Le collectif Marthe n’entend pas donner de leçons de féminisme et emploie humour caustique et dérision pour nous faire réfléchir, tout en goûtant le plaisir d’un jeu théâtral pétillant. Il nous offre un spectacle coup de poing qui, malgré quelques longueurs dans la deuxième partie, a de quoi réjouir le public. Jeune pour la plupart, il jubile et s’y reconnait. Il faut aller découvrir ce travail généreux et plein d’audace…
Mireille Davidovici
Du 23 au 26 juin, Théâtre de la Cité internationale, 17 boulevard Jourdan, Paris (XIV ème). T. : 01 43 13 50 50.
Du 29 juin au 2 juillet, Théâtre Dijon-Bourgogne (Côte-d’Or).
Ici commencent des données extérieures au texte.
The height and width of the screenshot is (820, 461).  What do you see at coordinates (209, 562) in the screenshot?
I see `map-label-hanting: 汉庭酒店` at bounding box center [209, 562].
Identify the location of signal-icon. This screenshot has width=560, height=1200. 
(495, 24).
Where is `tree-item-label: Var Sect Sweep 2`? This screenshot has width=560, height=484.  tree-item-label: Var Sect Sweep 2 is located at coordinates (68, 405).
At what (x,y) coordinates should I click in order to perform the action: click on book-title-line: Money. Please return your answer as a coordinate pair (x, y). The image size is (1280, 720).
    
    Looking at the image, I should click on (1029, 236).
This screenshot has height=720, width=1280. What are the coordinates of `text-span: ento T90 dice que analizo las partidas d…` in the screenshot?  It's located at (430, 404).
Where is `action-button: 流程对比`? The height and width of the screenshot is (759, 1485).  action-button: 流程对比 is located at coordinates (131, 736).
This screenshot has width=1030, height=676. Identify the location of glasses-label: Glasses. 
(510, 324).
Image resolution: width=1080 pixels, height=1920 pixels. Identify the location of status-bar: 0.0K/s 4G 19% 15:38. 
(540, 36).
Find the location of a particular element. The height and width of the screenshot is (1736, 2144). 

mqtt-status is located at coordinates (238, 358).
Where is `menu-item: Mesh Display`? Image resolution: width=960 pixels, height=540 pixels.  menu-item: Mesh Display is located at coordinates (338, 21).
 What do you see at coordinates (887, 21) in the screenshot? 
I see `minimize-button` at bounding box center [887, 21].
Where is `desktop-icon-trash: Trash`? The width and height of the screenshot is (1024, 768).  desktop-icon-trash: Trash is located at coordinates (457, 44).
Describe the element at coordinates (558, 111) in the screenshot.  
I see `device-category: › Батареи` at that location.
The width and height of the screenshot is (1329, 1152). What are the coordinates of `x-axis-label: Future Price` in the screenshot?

Le 20 octobre, Festival des Femmes, Liège et le 23 octobre, Festival des Libertés, Bruxelles (Belgique).
Du 1 au 5 février, Théâtre du Point-du-Jour, Lyon (Rhône) ; les 8 et 9 février, Théâtre de l’Union, Limoges (Haute-Vienne); les 15 et 16 février, Domaine d’O, Montpellier. (Hérault);.
Les 24 et 25 février, Théâtre Joliette, Marseille (Bouches-du-Rhône).
Le 1er mars, Le Théâtre, Mâcon (Saône-et-Loire) et le 8 mars, Théâtre 61, Alençon (Orne).